With this law, Maryland has said that time can no longer be used as a shield for institutions that failed to act—or worse, actively concealed abuse. This legislation doesn’t just give survivors more time. It gives them back their voice.
Key Provisions:
The law permanently eliminates the civil statute of limitations for child sexual abuse claims. Survivors, regardless of their current age or how long ago the abuse occurred, can now bring forward lawsuits in civil court.
This is a retroactive law. That means even those who were previously time-barred—survivors who were told, often cruelly, that it was “too late”—can now seek justice. This includes claims against individuals and institutions.
The Act also redefines the scope of abuse, expanding the legal definition to reflect the many forms that harm can take, from physical acts to enabling behavior by adults in positions of power.
To provide some guardrails on liability, the legislation includes caps on non-economic damages: $1.5 million for claims against private institutions and $890,000 for claims against public entities. These caps are not ideal—but they are not barriers. They are compromise points in a law whose primary strength lies in its recognition of survivors’ rights to be heard.
Legislative History:
Introduced as Senate Bill 686 in the 2023 legislative session, the Child Victims Act was championed by lawmakers who listened to the testimony of survivors, advocates, and legal experts over several years. The political climate around the bill shifted after the release of a devastating report from the Maryland Attorney General’s Office detailing abuse by Catholic clergy in the Archdiocese of Baltimore—covering more than 600 victims over 80 years.

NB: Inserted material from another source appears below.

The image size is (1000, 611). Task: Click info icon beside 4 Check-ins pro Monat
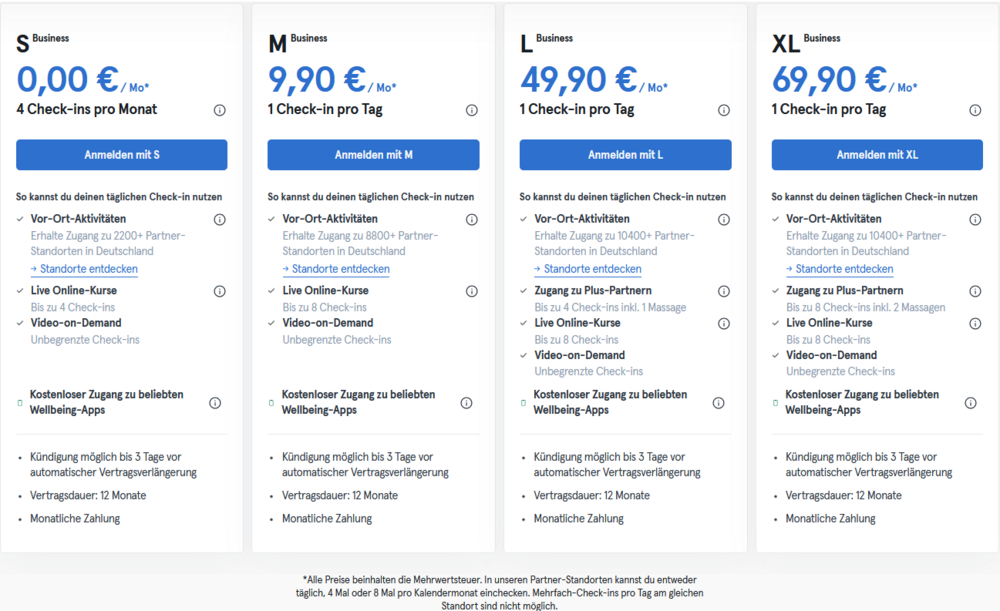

The public reaction was visceral. The legislative response was swift. The bill passed with overwhelming bipartisan support: 42–5 in the Senate and 132–2 in the House of Delegates. Governor Wes Moore signed the bill into law on April 11, 2023. It went into effect on October 1, 2023.
Implications for Survivors and the Restitution Project:
This legislation is more than a law—it’s a reckoning. It challenges the structures that have long protected abusers at the expense of survivors, and it validates the truth that justice delayed should never mean justice denied. The law aligns with The Restitution Project’s mission to dismantle institutional silence and to create legal and cultural systems that center survivor autonomy and truth.
The Maryland Child Victims Act is a model for the rest of the country. It is a call to action for lawmakers everywhere to prioritize healing over liability and people over institutions.